- [Task statement]: Transcribe the records from the line containing "This screenshot has height=840, width=1406." through the line containing "point(104,7)", including both of those lines. Omit the pictures from your transcription.
──────── Provided data
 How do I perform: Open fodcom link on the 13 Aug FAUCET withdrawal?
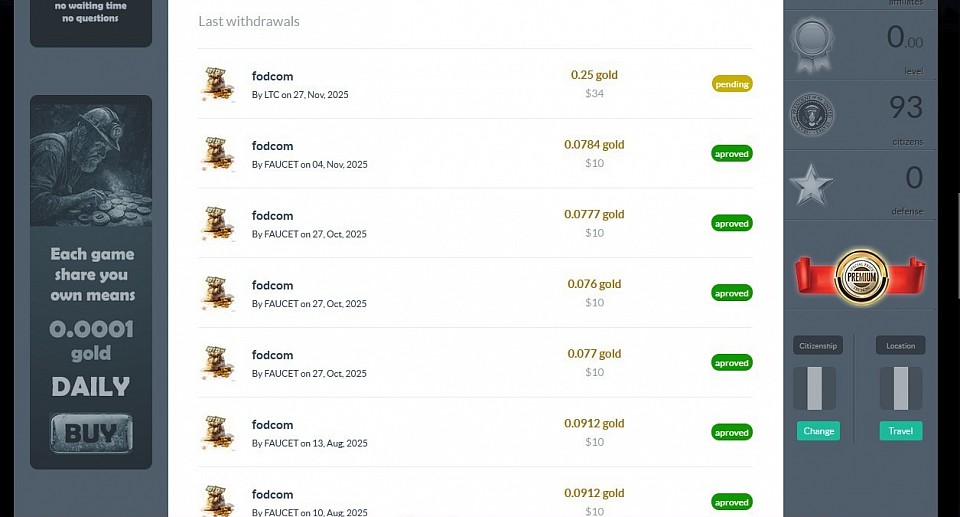272,425
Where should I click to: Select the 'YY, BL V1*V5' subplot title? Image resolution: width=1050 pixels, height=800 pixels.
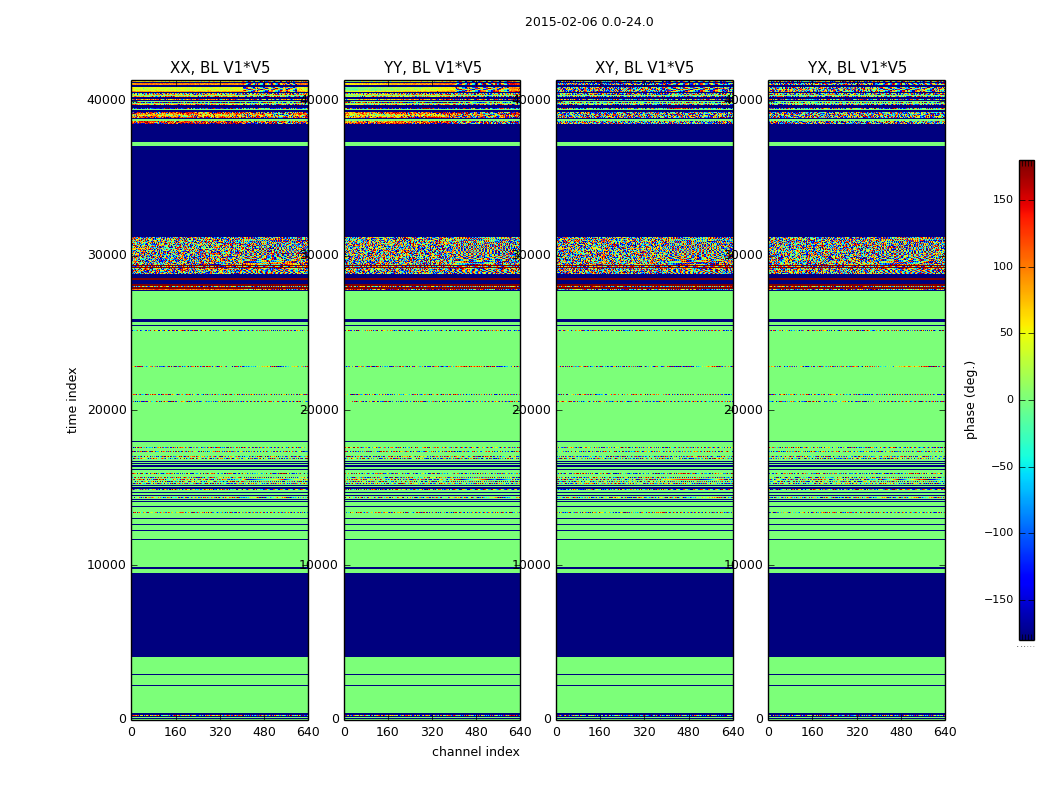[432, 68]
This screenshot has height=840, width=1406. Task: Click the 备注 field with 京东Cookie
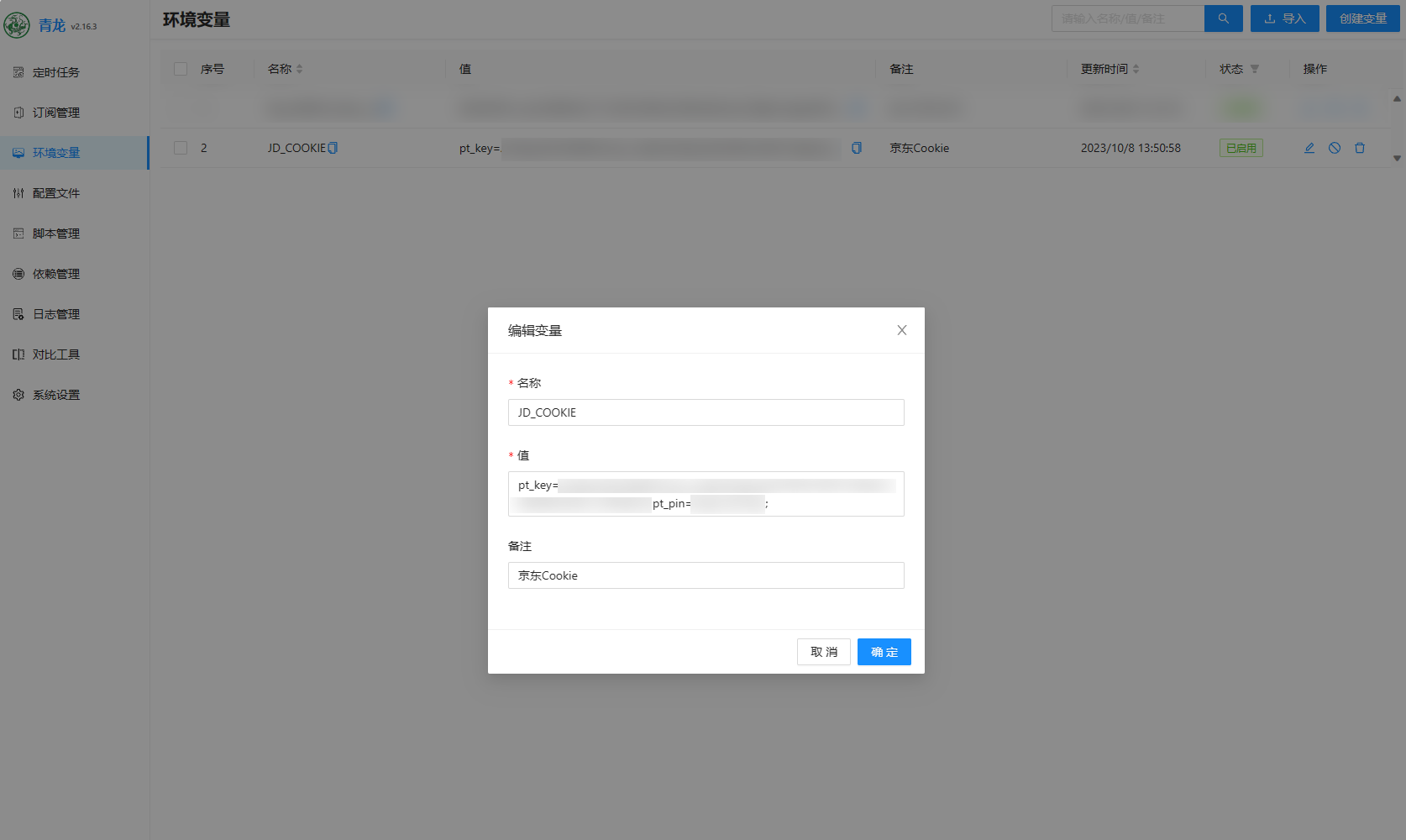[706, 575]
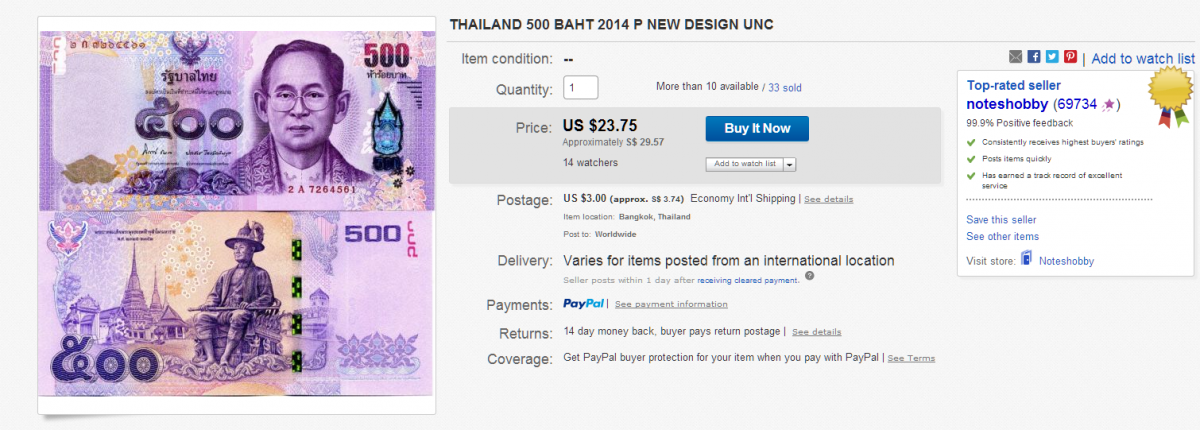Viewport: 1200px width, 430px height.
Task: Share listing via email icon
Action: [1016, 57]
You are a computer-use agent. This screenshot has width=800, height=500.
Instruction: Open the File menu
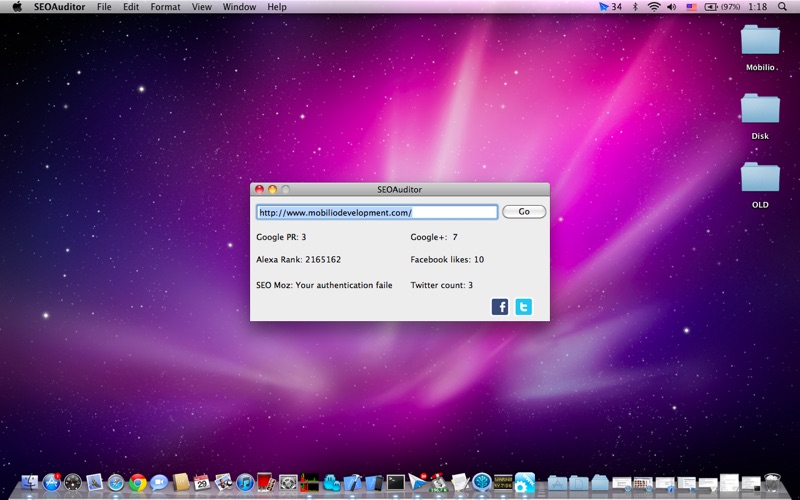point(104,7)
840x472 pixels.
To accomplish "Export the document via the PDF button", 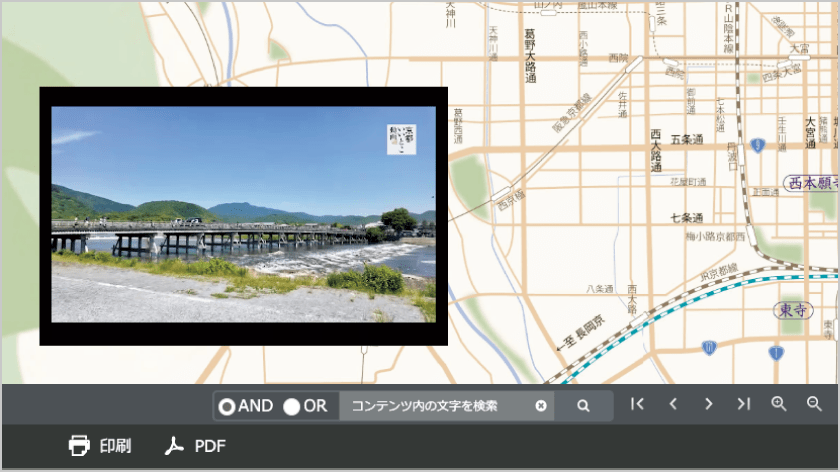I will 194,446.
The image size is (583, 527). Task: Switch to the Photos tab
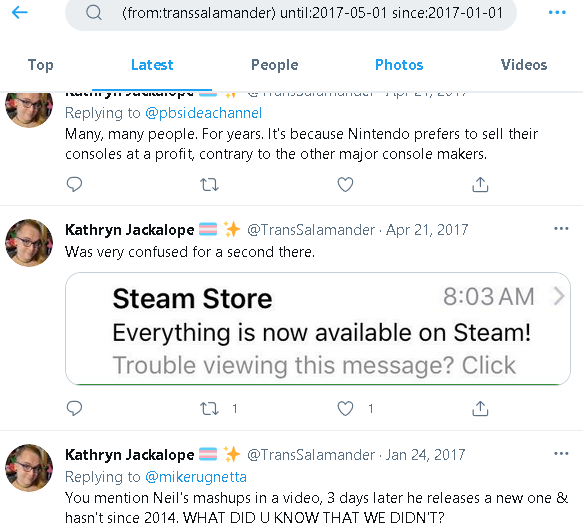point(399,65)
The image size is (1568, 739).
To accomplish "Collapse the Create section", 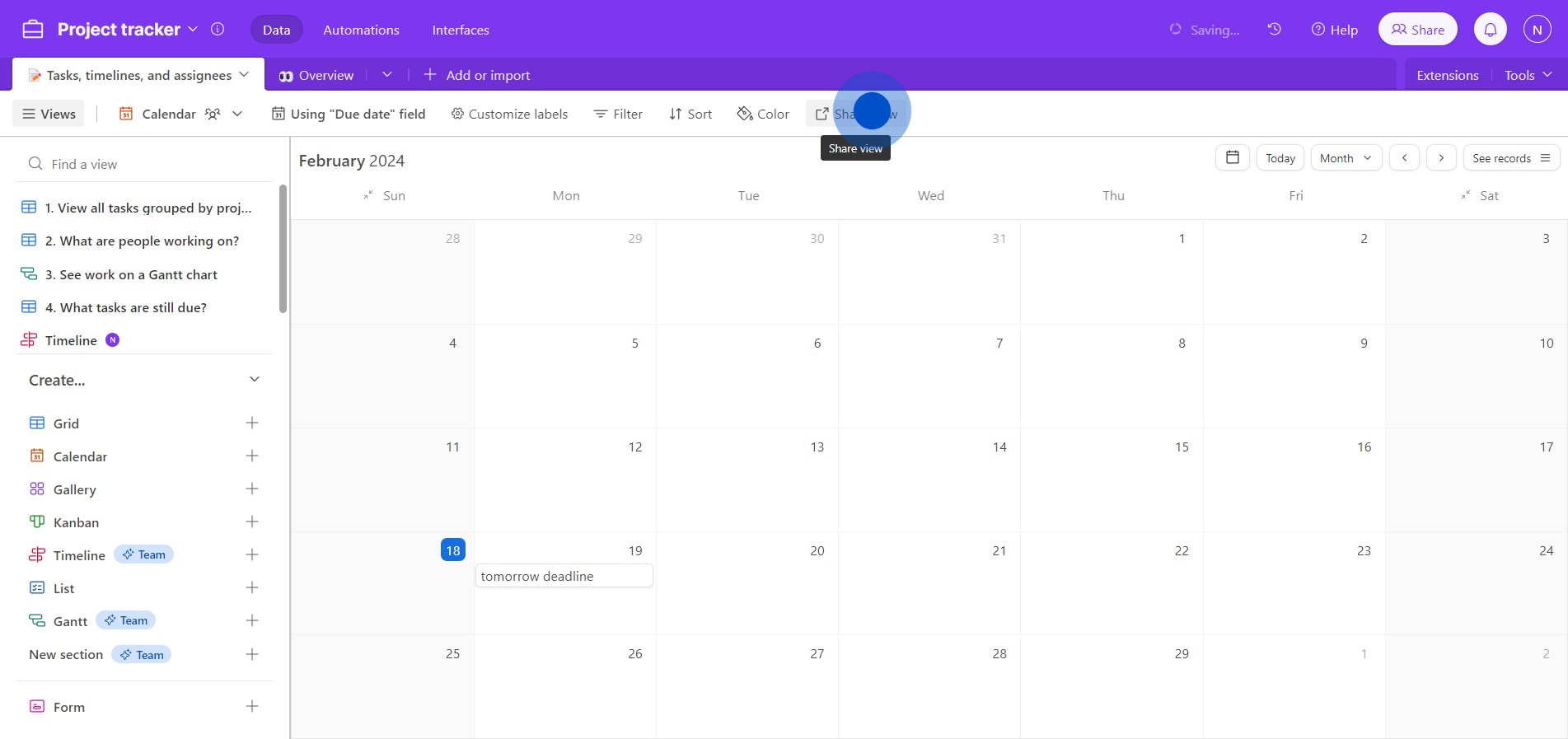I will pos(254,380).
────────────────
- [Complete answer]:
This screenshot has height=840, width=1406. Task: Click the 备注 field with 京东Cookie
[706, 575]
Viewport: 1200px width, 430px height.
Task: Share listing via email icon
Action: [1016, 57]
You are a computer-use agent. This screenshot has width=800, height=500.
Instruction: Open the File menu
point(104,7)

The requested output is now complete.